The new insolvency law and regulations, which will come into effect on 28 August 2019, introduces a new debtor in possession bankruptcy regime in line with global practises.
Wednesday 12, June 2019
Sheikh Mohammed bin Rashid, Vice President and Ruler of Dubai, has enacted a new insolvency law for companies operating in Dubai International Financial Centre (DIFC), the largest financial centre in the Middle East, Africa and South Asia.
In a statement, the Ruler of Dubai said that the newly enacted Law No. 1 of 2019 compliments the financial centre’s commitment to international best practise, with the insolvency law aiming to balance the needs of all stakeholders in the context of distressed and bankruptcy-related situations in DIFC, facilitating a more efficient and effective bankruptcy restructuring regime.
HE Essa Kazim, the Governor of DIFC, said, “Ensuring that businesses and investors can operate across the region with confidence is crucial to our role in connecting the economies of East and West.”
The new insolvency law also provides for a new administration process where there is evidence of mismanagement or misconduct.
Similarly, the law also enhances the rules governing winding up procedures; and incorporates the UNCITRAL Model Law on cross border insolvency proceedings with certain modifications for application in the centre.

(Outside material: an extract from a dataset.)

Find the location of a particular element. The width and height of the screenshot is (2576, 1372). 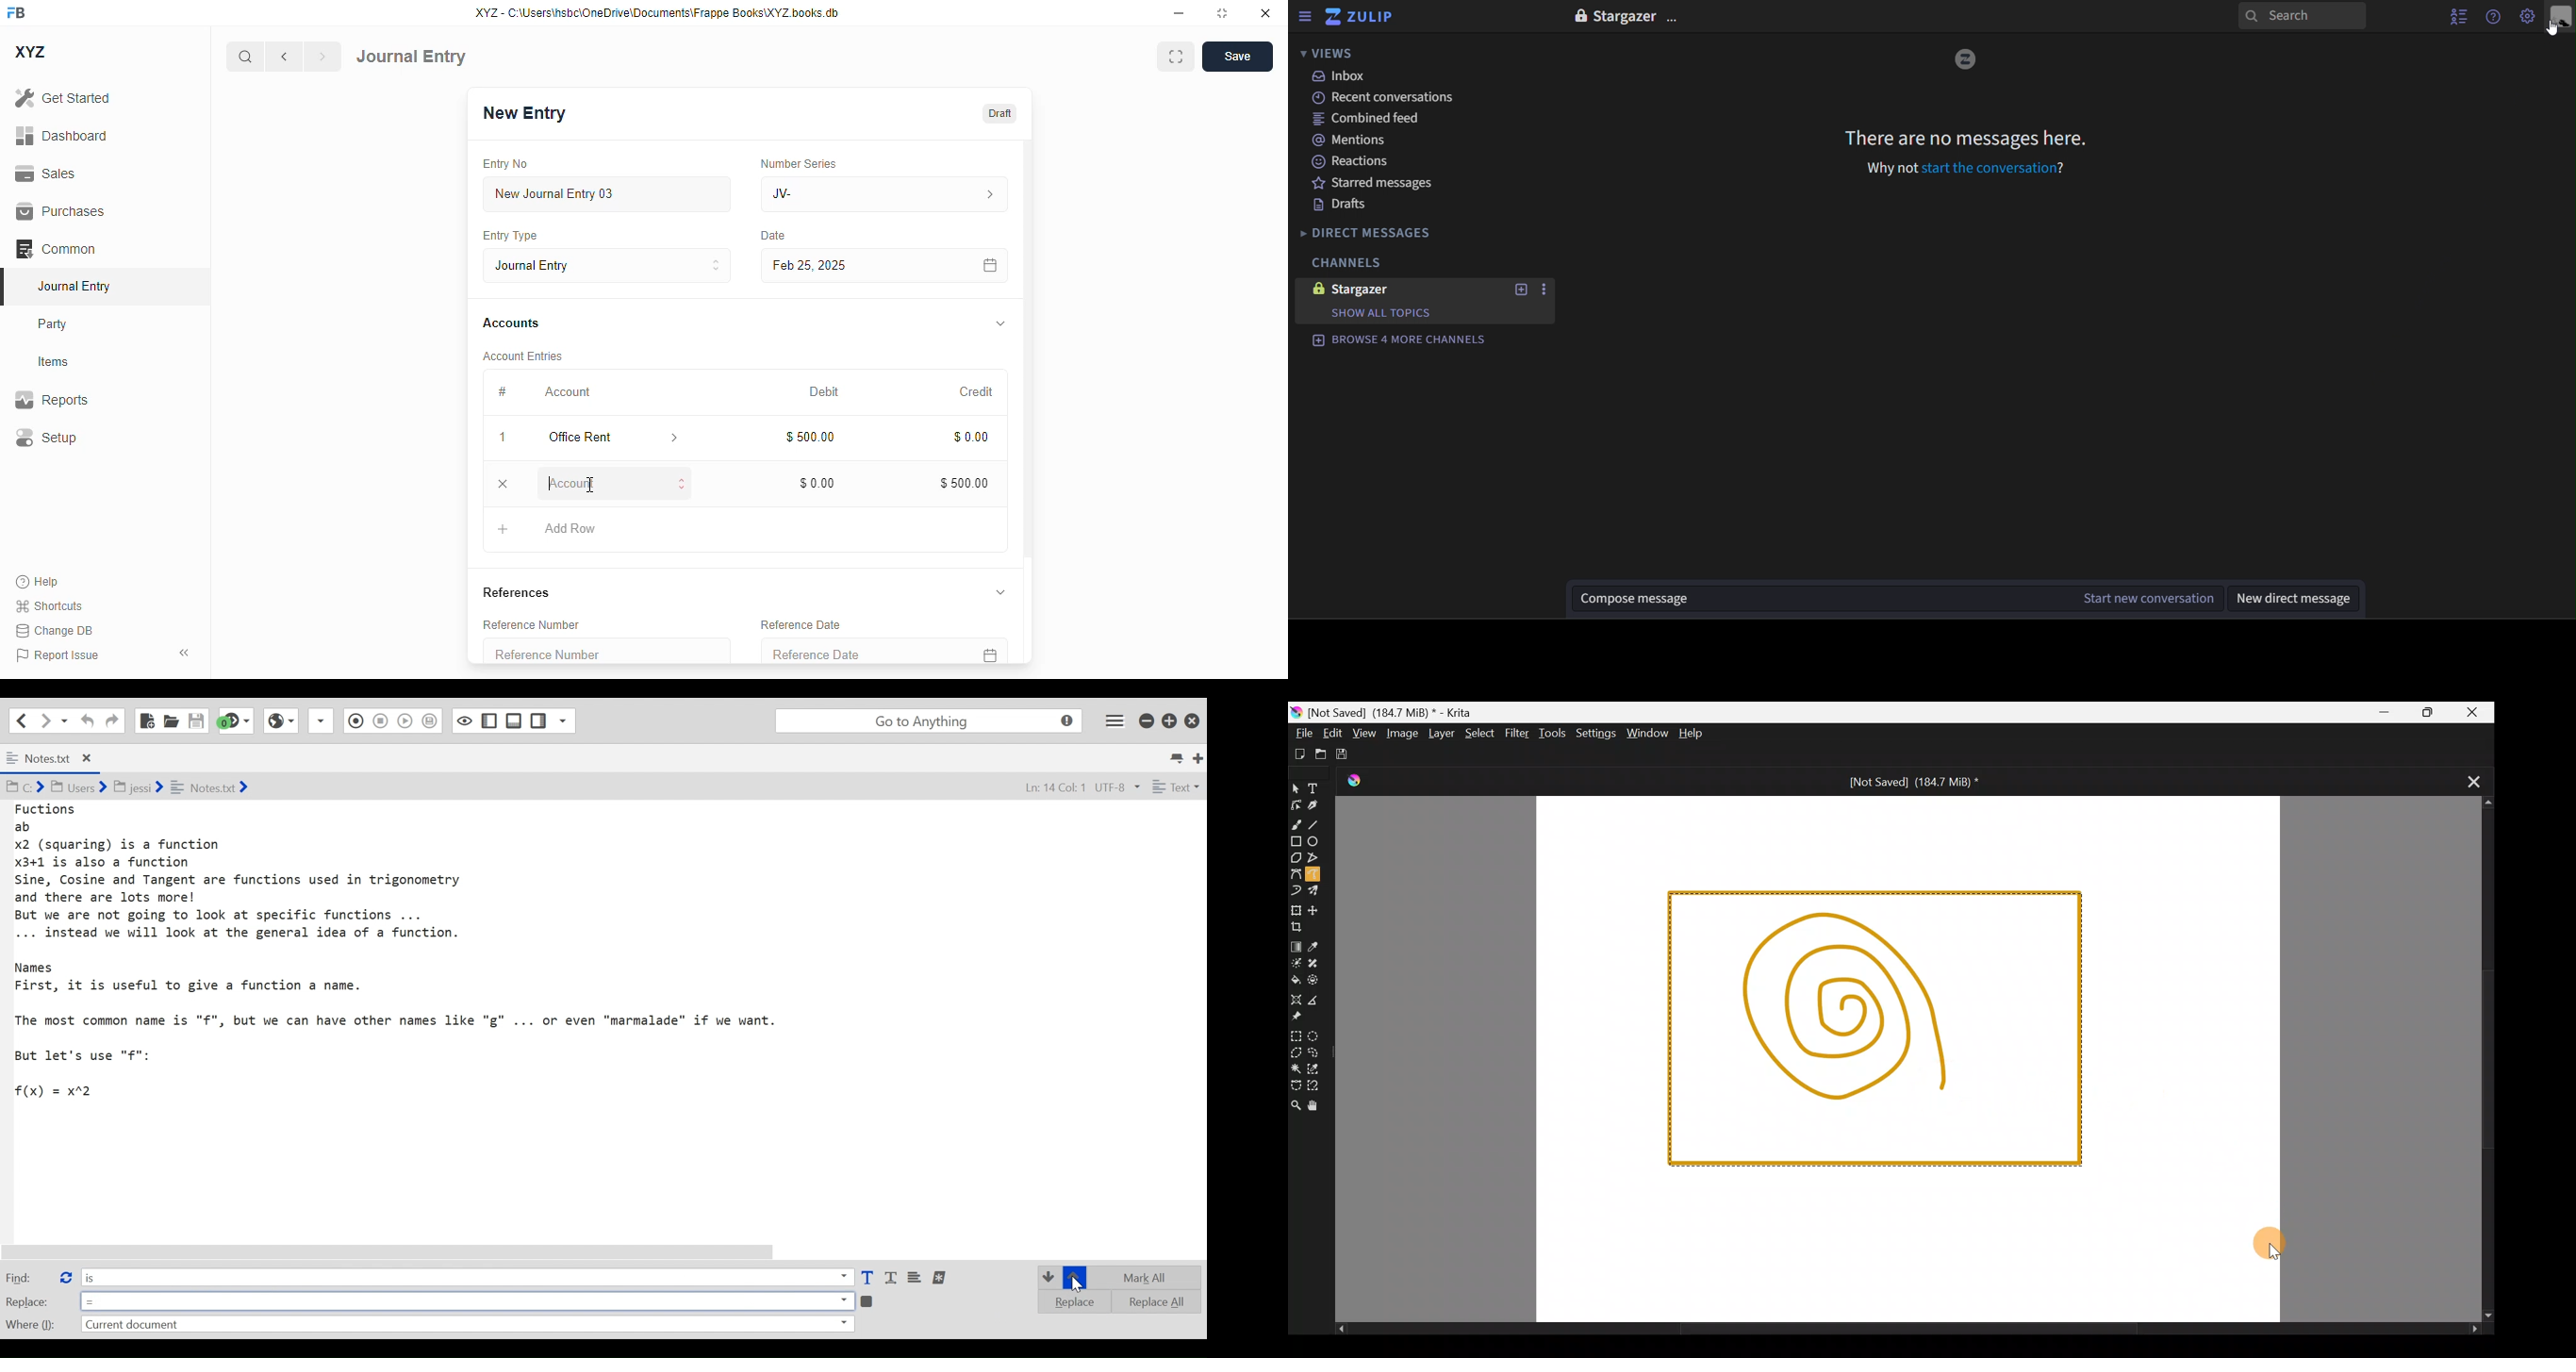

The enactment of the new law follows the collapse of Dubai-based private equity firm Abraaj, which had a DIFC-regulated entity Abraaj Capital.
Once the region’s biggest private equity firm, Abraaj Group claimed to manage almost AED 51.42 billion ($14 billion) of assets at its peak before investors such as the World Bank’s International Finance Corporation and the Bill and Melinda Gates Foundation questioned the use of their money in the company's $1bn Abraaj health fund.